Chorioamnionitis: An Update on Diagnostic Evaluation

Biomedicines 2023, 11(11), 2922; https://doi.org/10.3390/biomedicines11112922
by Sean W. D. Carter 1,*, Samantha Neubronner 2, Lin Lin Su 1,2, Pradip Dashraath 2, Citra Mattar 1,2, Sebastián E. Illanes 1,3,4, Mahesh A. Choolani 1,2 and Matthew W. Kemp 1,5,6
Reviewer 1:
Reviewer 2: Anonymous
Reviewer 3: Anonymous
Biomedicines 2023, 11(11), 2922; https://doi.org/10.3390/biomedicines11112922
Submission received: 12 September 2023 / Revised: 20 October 2023 / Accepted: 25 October 2023 / Published: 28 October 2023
(This article belongs to the Section Immunology and Immunotherapy)

Round 1

Reviewer 1 Report

Comments and Suggestions for Authors Dear authors, I read with great interest the manuscript, which falls within the aim of this Journal.
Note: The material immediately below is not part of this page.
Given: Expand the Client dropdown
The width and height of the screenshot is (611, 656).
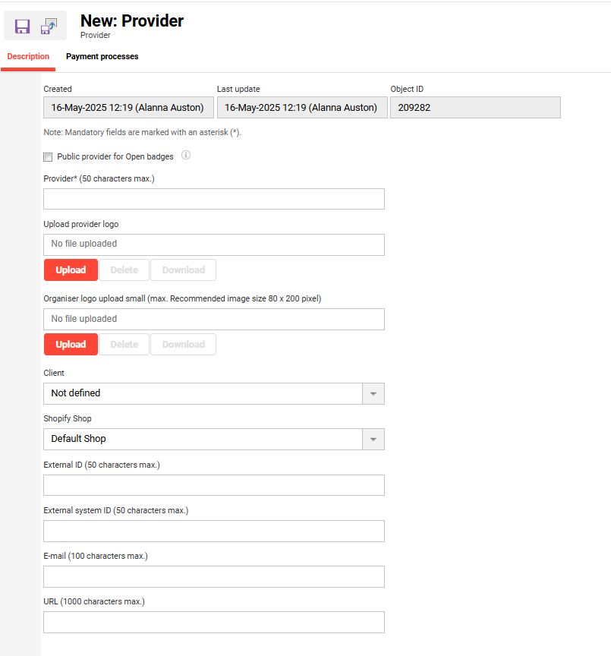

In my honest opinion, the topic is interesting enough to attract the readers’ attention. Nevertheless, authors should clarify some points and improve the discussion, as suggested below. Authors should consider the following recommendations: I suggest to refer to the updated literature on eventually correlation between chorioamnionitis and other infectios as COVID or ZIKA VIRUS  and to the really needed of NIPT TEST .   I SUGGEST YOU TO READ AND CITE THESE ARTICLES: Symptomatic COVID-19 in Pregnancy: Hospital Cohort Data between May 2020 and April 2021, Risk Factors and Medicolegal ImplicationsCongenital   Zika Syndrome: Genetic Avenues for Diagnosis and Therapy, Possible Management and Long-Term Outcomes.     Contrast Agents during Pregnancy: Pros and Cons When Really Needed   Chorioamnionitis or intrauterine inflammation is a frequent cause of preterm birth. Chorioamnionitis can affect almost every organ of the developing fetus. Multiple microbes have been implicated to cause chorioamnionitis, but "sterile" inflammation appears to be more common.

 

Comments on the Quality of English Language

Minor editing of English language required

Author Response

20/10/2023

Biomedicines Manuscript 2633911 - Chorioamnionitis: An Update on Diagnostic Evaluation

Response to Reviewers

Dear Biomedicines,


Thank you for the opportunity to submit a revised draft of the manuscript “Chorioamnionitis: An Update on Diagnostic Evaluation” for publication in the Journal Biomedicines.  We appreciate the time and effort that you and the reviewers dedicated to providing valuable feedback on our manuscript and are grateful for the insightful comments on and improvements to our paper. We have incorporated most of the suggestions made by the reviewers. Those changes are highlighted within the manuscript. Please see below, in blue, for point – by – point response to the reviewers’ comments and concerns.   All page numbers refer to the revised manuscript file.  

 

Reviewer 1

  1. Comment from reviewer: “I suggest to refer to the updated literature on eventually correlation between chorioamnionitis and other infections as COVID or ZIKA VIRUS ... I SUGGEST YOU TO READ AND CITE THESE ARTICLES”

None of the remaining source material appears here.